His addict mother underhanded him to his aunt like he was an unwanted Labrador. His aunt had worse addiction problems than his mother, the situation didn’t work out. He was five when his aunt gave him to the foster system.
Group homes are not places you want to find yourself as a kid. Three squares and a bed. It’s no day at the Best Western. In orphanages love is hard to come by. Hope can seem like a myth.
When he was thirteen he came down with pneumonia. It landed him in the hospital for a week. He didn’t care if he survived.
At night, he’d often stare out his hospital window and wonder if anyone even cared whether he lived.
“I was alone, man,” he told me. “I was a kid
who was totally alone. Lotta people don’t know how that feels. I hope they never do.”

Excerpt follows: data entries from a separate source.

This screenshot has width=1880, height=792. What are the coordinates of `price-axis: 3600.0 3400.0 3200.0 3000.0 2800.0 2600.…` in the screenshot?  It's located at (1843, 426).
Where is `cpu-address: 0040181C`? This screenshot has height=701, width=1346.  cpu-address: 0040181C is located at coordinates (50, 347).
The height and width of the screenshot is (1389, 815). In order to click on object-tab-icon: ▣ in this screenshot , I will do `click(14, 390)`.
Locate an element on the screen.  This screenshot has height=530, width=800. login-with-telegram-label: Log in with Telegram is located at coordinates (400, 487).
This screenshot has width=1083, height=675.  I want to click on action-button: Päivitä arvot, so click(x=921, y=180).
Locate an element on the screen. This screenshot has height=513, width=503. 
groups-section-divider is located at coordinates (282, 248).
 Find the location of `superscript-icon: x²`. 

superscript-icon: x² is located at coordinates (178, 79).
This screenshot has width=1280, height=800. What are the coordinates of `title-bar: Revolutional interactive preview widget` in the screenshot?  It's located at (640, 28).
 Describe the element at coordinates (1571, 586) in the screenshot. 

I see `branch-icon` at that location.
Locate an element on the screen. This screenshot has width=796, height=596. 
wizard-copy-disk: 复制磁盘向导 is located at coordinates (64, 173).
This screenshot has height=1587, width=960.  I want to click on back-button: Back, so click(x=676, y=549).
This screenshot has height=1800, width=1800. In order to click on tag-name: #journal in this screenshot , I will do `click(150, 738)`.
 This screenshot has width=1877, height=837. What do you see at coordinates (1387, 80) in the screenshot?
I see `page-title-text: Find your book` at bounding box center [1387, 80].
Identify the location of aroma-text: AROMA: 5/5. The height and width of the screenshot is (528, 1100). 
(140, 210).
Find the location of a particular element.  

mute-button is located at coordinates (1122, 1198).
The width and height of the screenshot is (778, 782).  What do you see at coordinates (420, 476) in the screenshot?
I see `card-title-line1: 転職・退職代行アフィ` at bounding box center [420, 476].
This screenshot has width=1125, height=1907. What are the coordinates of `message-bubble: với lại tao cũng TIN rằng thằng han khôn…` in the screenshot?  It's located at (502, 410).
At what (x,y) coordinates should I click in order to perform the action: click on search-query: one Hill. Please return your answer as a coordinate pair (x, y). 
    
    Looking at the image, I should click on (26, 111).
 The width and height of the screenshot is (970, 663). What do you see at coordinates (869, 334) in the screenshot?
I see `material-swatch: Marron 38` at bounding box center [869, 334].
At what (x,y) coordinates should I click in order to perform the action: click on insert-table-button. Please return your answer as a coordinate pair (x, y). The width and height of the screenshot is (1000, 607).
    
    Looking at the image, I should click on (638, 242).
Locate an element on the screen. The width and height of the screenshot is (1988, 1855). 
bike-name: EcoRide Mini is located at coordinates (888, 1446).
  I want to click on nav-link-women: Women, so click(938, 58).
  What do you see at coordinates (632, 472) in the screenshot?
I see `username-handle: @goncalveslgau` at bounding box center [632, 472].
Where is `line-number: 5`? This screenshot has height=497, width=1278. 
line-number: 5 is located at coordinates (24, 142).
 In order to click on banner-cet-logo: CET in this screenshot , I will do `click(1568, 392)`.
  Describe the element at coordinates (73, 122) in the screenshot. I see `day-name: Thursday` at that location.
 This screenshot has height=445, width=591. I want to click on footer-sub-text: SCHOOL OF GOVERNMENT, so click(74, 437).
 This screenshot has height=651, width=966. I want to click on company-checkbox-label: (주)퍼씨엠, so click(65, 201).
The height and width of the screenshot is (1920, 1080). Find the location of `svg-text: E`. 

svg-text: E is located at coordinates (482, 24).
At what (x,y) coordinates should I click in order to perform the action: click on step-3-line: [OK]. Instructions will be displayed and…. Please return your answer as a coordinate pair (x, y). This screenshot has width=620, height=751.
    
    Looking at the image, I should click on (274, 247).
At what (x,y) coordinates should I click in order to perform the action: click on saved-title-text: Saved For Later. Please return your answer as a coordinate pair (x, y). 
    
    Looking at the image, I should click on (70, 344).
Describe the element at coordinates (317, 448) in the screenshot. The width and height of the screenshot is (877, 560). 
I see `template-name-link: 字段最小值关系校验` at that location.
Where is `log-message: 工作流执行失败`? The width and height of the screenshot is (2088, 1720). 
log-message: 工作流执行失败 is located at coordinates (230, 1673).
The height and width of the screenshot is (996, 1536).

One night a woman with gray hair and kind eyes visited the boy’s room. She was a night-shift nurse. She saw him looking at the Milky Way through the window.
“Whatcha staring at?” she asked.
“I dunno. Stars, I guess.”
Their relationship was as easy as throwing a rock. She talked. He listened. She told stories that left him engrossed. A good story can do a lot for a lonely kid.
The woman told a particularly moving story the kid would never forget. It was a tale about her grandmother, who had been raised in orphanages during the Great Depression. This story hit the boy where he lived. His ears grew ten sizes while she talked.